First, there has been an extraordinary sea change – yet to be fully remarked on I think – between the Tories and the police force. From the time of the Bobbies’ formation by the Tory Home Secretary, Sir Robert Peel, there has been an almost symbiotic relationship between the police and the Conservative party. It reached its apogee under Margaret Thatcher, but in the mere two years of the Coalition government it seems to have all but collapsed.
Theresa May was booed at the Police Federation conference, and the Met’s Police Federation Chairman, John Tully, has lately wasted no time in taking every media opportunity possible to condemn Mr Mitchell.
Now Mr Tully is an intensely political individual. The issue at stake is not so much to do with the way in which policing is conducted. It is far more to do with perceived threats to police pay and conditions. Yet whatever the cause, the Conservative party has opened up a front in their war on public servants that even their most pugilistic leader in days past never dared to.

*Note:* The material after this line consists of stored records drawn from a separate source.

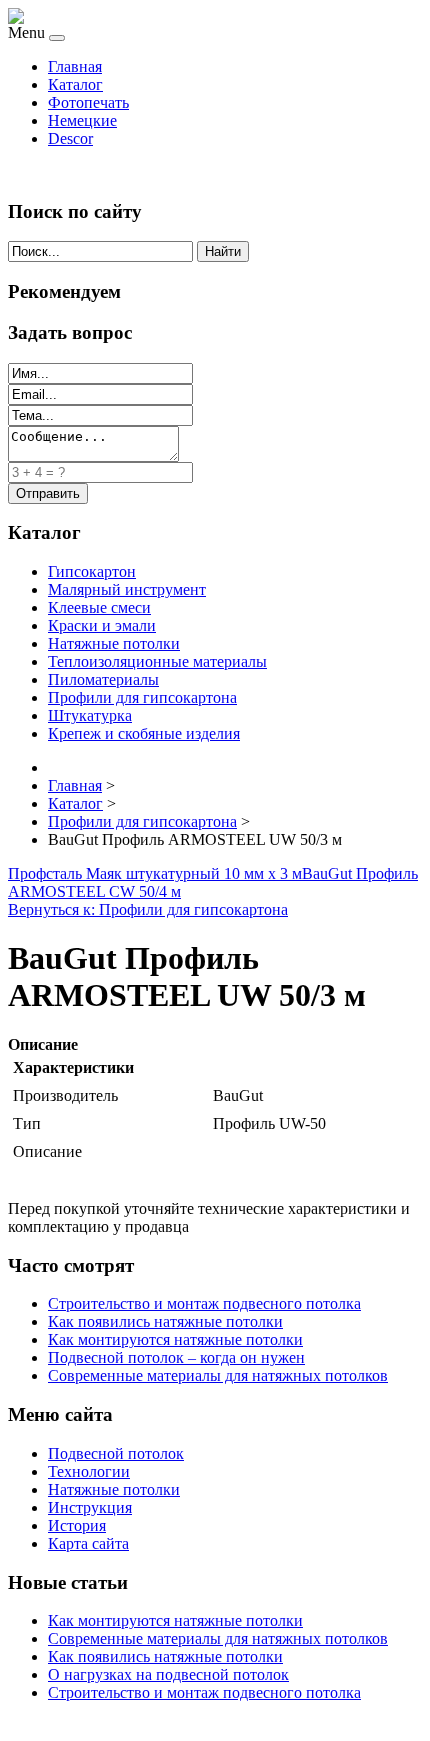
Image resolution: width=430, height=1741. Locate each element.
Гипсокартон (92, 571)
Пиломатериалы (103, 679)
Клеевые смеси (99, 607)
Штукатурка (90, 715)
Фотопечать (88, 102)
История (77, 1525)
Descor (70, 138)
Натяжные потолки (114, 643)
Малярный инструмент (127, 589)
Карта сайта (88, 1543)
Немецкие (82, 120)
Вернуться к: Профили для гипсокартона (148, 909)
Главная (75, 66)
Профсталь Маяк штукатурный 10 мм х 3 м (155, 873)
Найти (223, 251)
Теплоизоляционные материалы (157, 661)
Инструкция (90, 1507)
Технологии (89, 1471)
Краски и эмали (102, 625)
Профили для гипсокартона (142, 697)
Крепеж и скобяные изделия (144, 733)
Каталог (75, 84)
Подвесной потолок (116, 1453)
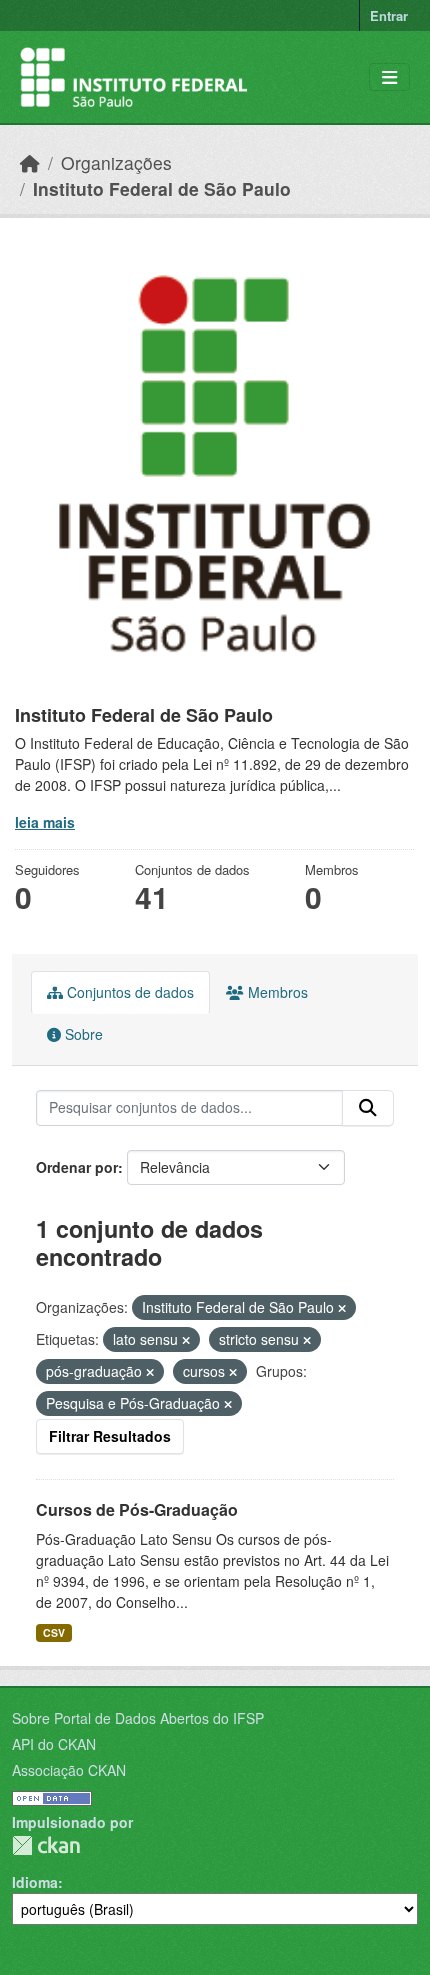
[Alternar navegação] (389, 77)
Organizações (116, 162)
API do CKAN (54, 1744)
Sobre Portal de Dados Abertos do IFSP (138, 1718)
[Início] (30, 162)
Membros (276, 992)
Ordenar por (77, 1167)
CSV (54, 1632)
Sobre (82, 1034)
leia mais (45, 822)
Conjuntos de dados (128, 992)
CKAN (46, 1845)
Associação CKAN (69, 1770)
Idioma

And the police are only the start of the problem. All over the public sector, the Government is now regarded with little other than suspicion and even loathing. Mr Cameron’s fine words about school sports during the Olympics were – for teachers – hollow sentiments expressed by a man who had presided over the denuding of school sport with such apparent complacency. Meanwhile, Mr Hunt is going to have to bind himself closer to health service professionals than he was even to the Murdochs if he is to have any chance of winning some of them over.
The “public school snob” is the unwelcome description being ascribed to Andrew Mitchell, and there is a real danger for the Government that this becomes more generally applied to them all.
Despite the fact that Michael Gove, for instance, was educated in the state comprehensive sector, or that Mr Cameron himself relied enormously on the NHS during the years of his first son’s health difficulties, the perception persists that this is a team of ministers that sees public services as being only for the poor and non-coping.
It is a disastrous perception. It widens the gap between the governors and the governed to an unacceptable level. Mr Mitchell’s outburst, meanwhile, suggests a sense of entitlement and superiority hardly merited by actions.
Mr Mitchell has made a further statement this morning, which has hardly closed the lid on the matter. Yet I believe that this furore will subside soon enough, with or without his resignation.
What is less likely to go away is the lack of empathy between Mr Cameron’s Government and the people. The recent reshuffle was more ‘lurching to the right’ than appealing to a centrist majority. If he wants to have any chance of recovering the political narrative and being re-elected in 2015, he should return to the modernising roots that served him so well in opposition, and hang the rightists. Battles with his own right-wingers are infinitely preferable to battles with the wider British public.